## Page text
Prevent deadlock and run callbacks asynchronously #7755

agagniere · 2026-01-06T14:30:50Z

Hi,
I encountered a deadlock in a situation where a callback, called by the metric pipeline's produce function, was trying to acquire a mutex owned by another goroutine, that was itself stuck waiting to acquire the pipeline's mutex.

It would seem to me that the callbacks having no access to the pipeline's members, do not need to hold its mutex when ran.
However a counter argument is that not holding the mutex allows multiCallbacks to be unregistered, so my PR now allows the call of a callback after it was unregistered (if it was unregistered after the produce function started executing but before the callback is effectively called).

Because I saw the open issue #3034 I decided to try to shoot two birds with one stone, and made this first attempt.

Feedback is welcomed, please tell me if a different approach is preferred.

linux-foundation-easycla · 2026-01-06T14:30:59Z

The committers listed above are authorized under a signed CLA.

✅ login: agagniere / name: Antoine Gagniere (aee7b6e, cf82155)

codecov · 2026-01-06T16:57:52Z

Codecov Report

❌ Patch coverage is 93.54839% with 2 lines in your changes missing coverage. Please review.
✅ Project coverage is 86.2%. Comparing base (3dc4ccc) to head (b83e01d).
⚠️ Report is 2 commits behind head on main.

Files with missing lines	Patch %	Lines
sdk/metric/pipeline.go	93.5%	2 Missing ⚠️

Additional details and impacted files

@@          Coverage Diff          @@
##            main   #7755   +/-   ##
=====================================
  Coverage   86.2%   86.2%           
=====================================
  Files        302     302           
  Lines      21991   22011   +20     
=====================================
+ Hits       18968   18986   +18     
- Misses      2642    2645    +3     
+ Partials     381     380    -1

Files with missing lines	Coverage Δ
sdk/metric/pipeline.go	`90.7% <93.5%> (+0.6%)`	⬆️

... and 3 files with indirect coverage changes

🚀 New features to boost your workflow:

❄️ Test Analytics: Detect flaky tests, report on failures, and find test suite problems.

dashpole · 2026-01-06T21:01:40Z

It looks like this probably introduced a race. Take a look at test-race and test-concurrent-safe, and let me know if you need help.

To make sure I understand the issue:

I encountered a deadlock in a situation where a callback, called by the metric pipeline's produce function, was trying to acquire a mutex owned by another goroutine, that was itself stuck waiting to acquire the pipeline's mutex.

## Information given
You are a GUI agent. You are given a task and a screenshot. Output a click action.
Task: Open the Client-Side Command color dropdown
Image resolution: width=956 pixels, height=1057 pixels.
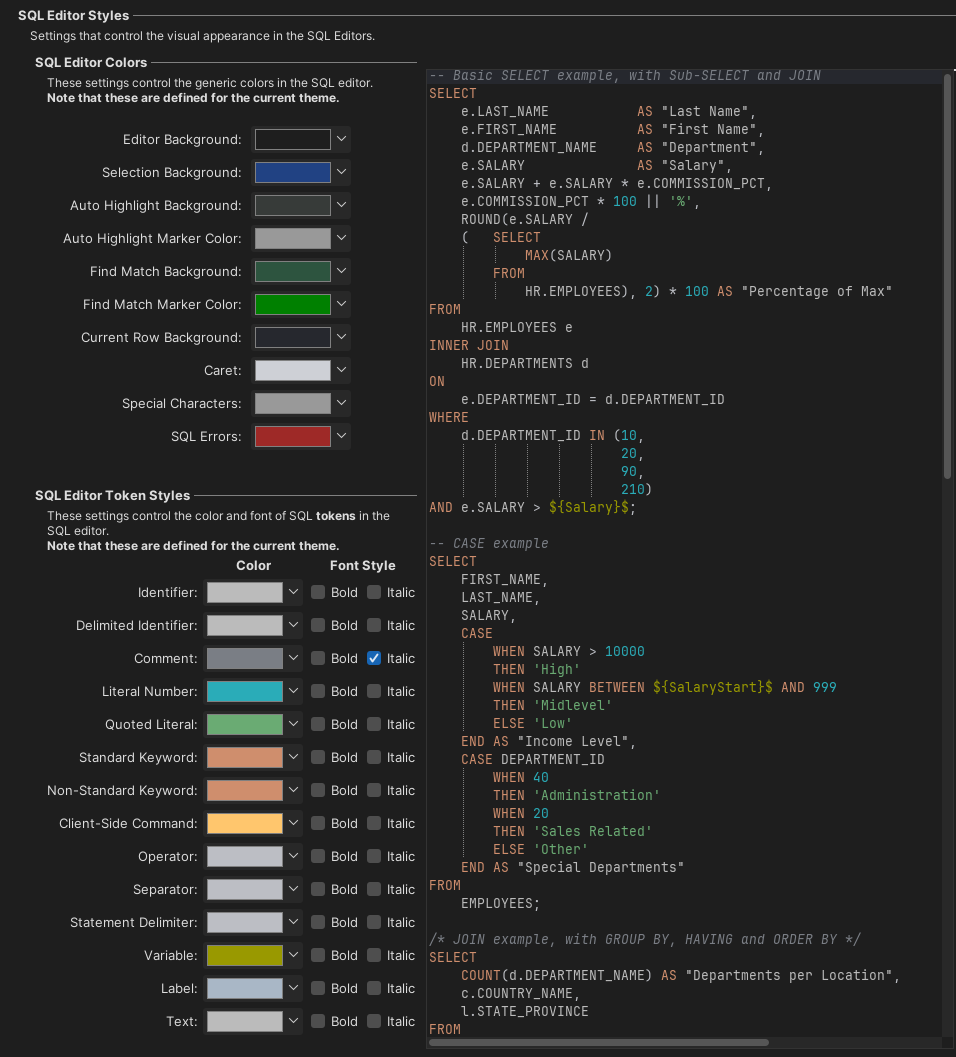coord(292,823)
...
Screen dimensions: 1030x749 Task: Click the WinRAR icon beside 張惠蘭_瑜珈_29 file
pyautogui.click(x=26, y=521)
* * *
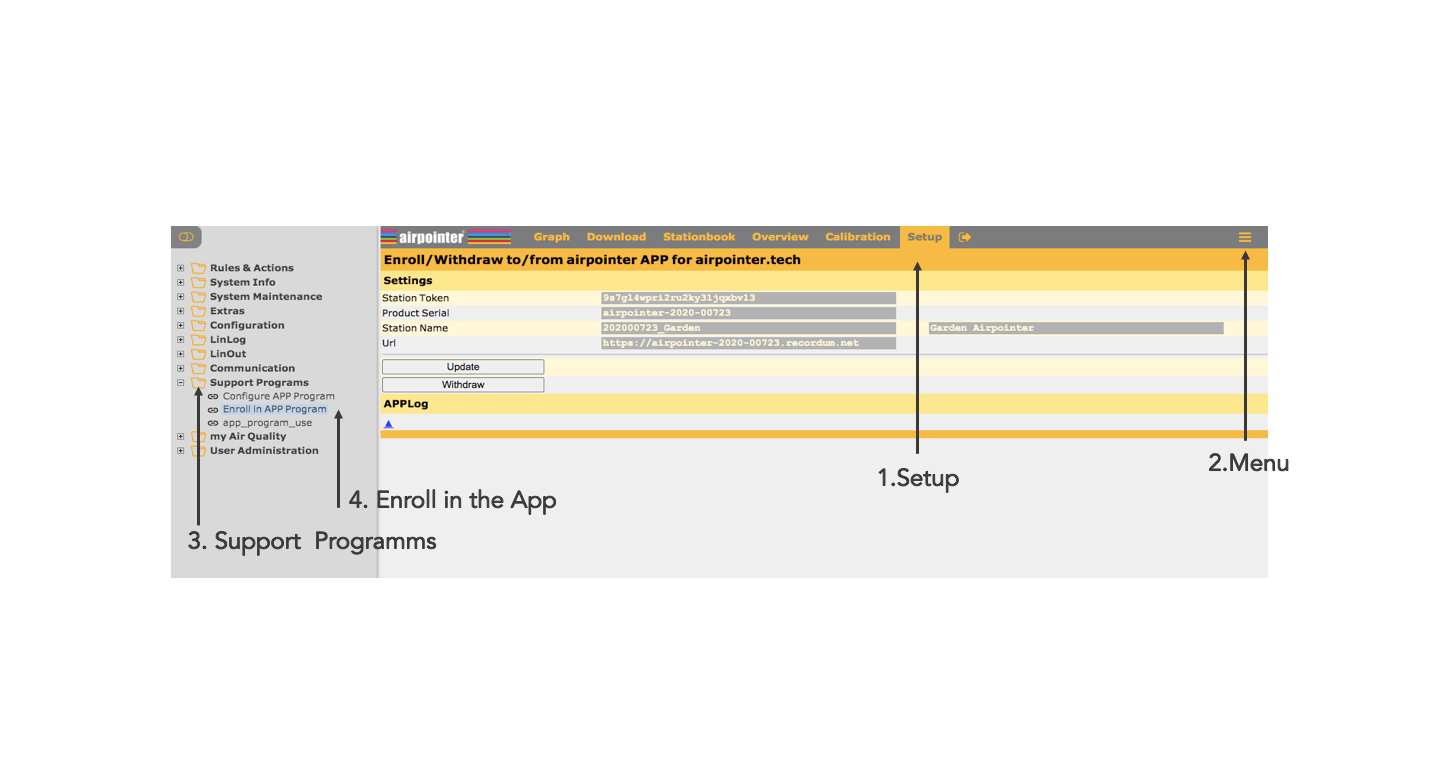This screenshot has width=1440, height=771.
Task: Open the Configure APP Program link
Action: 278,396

## Task to complete
Answer these from the pull request thread:
1. Which open issue number led the author to attempt this change?
2. Which file is listed with missing lines in the coverage report?
3. Which two tests does the reviewer suggest checking for the likely race?
The entries play no part in what comes next.

## Solved exercise
1. #3034
2. sdk/metric/pipeline.go
3. test-race and test-concurrent-safe